Excerpts from a dataset
__________________________________________________
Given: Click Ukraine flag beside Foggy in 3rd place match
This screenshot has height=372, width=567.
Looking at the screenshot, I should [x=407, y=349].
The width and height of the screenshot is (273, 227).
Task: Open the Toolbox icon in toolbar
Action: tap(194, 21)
__________________________________________________
Print every entry exactly.

OUTPUT BELOW>
Given: Click Ukraine flag beside Foggy in 3rd place match
This screenshot has height=372, width=567.
Looking at the screenshot, I should [x=407, y=349].
The width and height of the screenshot is (273, 227).
Task: Open the Toolbox icon in toolbar
Action: tap(194, 21)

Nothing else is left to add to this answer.